Failure of Closure...

...of something or other. Chris Bowers projects that a Democrat will win the Senate race in Montana, and that a Democrat will win the Senate race in Missouri, and that a Democrat will win the Senate race in Virginia, but not that Democrats will win the Senate races in Missouri, Montana, and Virginia. Which (given his background assumptions) seems entirely sensible. If he had the Democrats at odds of, say, .8, .7, and .6 in each race, then there would only be a .336 chance that they would win all three. It's routine that the property of having a probability greater than p isn't deductively closed.

The interesting question is what Bowers's attitude toward the propositions is. Has he asserted them? I'm inclined to say that this sort of projection is a weak form of assertion, in which case willingness to assert doesn't seem to be closed under known entailment. Does he believe them? Well, if you say "What does Chris Bowers think will happen in the Missouri Senate race?" the answer would be "The Democrat will win," so there's at least a little evidence for saying he believes them. In which case belief isn't closed under known entailment. But there's also a lot of use for a more robust notion of belief on which Bowers wouldn't count as believing any of these propositions, but only that they're more likely than not. Interestingly, on Mark Kaplan's conception of belief Bowers might count on believing them all and their conjunction to boot; each proposition is part of the story he tells, as is their conjunction, even if he believes that the conjunction is less likely than not.

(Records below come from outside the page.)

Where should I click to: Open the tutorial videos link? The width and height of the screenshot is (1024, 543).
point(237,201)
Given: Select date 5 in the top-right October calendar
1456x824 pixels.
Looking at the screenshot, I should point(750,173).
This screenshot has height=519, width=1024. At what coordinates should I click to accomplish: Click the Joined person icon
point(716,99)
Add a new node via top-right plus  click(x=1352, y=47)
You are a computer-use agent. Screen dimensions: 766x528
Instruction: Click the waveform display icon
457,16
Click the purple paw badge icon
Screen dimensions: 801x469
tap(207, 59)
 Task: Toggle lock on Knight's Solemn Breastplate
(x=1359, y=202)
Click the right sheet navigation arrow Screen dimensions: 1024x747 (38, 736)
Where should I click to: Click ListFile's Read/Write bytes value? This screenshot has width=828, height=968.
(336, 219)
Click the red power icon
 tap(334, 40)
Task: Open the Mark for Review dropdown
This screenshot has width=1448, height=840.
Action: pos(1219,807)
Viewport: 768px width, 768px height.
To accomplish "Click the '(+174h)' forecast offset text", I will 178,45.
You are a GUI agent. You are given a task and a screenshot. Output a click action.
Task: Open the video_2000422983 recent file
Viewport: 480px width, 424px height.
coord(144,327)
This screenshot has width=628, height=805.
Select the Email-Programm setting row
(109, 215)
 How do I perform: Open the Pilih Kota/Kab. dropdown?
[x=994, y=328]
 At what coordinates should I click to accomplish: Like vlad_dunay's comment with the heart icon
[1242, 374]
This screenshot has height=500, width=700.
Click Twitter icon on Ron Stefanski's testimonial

[In other news, I disagree with Bowers about TX-22 as a toss-up. I just voted, and it would be extraordinarily patience-taxing to write in "Shelley Sekula-Gibbs" on one of those machines. Don't see it happening. Also, TPM reader ZL sings a familiar tune.]

Posted by Matt Weiner at 02:26 PM | Comments (13)

November 01, 2006

Movies about Magicians that Raise Philosophical Issues that Can't Be Discussed without Spoilers: An Occasional Series

Just saw The Prestige, which I recommend highly (though if you don't like Christopher Nolan's dark twisty movies you won't like this). The movie raises some philosophical questions, which I can't explain without utterly spoiling it, and I think you should see it without having it spoiled. So I'll mention that in comments, which I expect to be a spoiler-full zone.

Jim Henley has a spoilery account of an alternate way that the movie could have gone, which (as I explain in his comments and maybe in mine) I think would've been better in one way but in another way worse.

Anyway, SPOILER in comments. I may post more thoughts about the movie in comments eventually.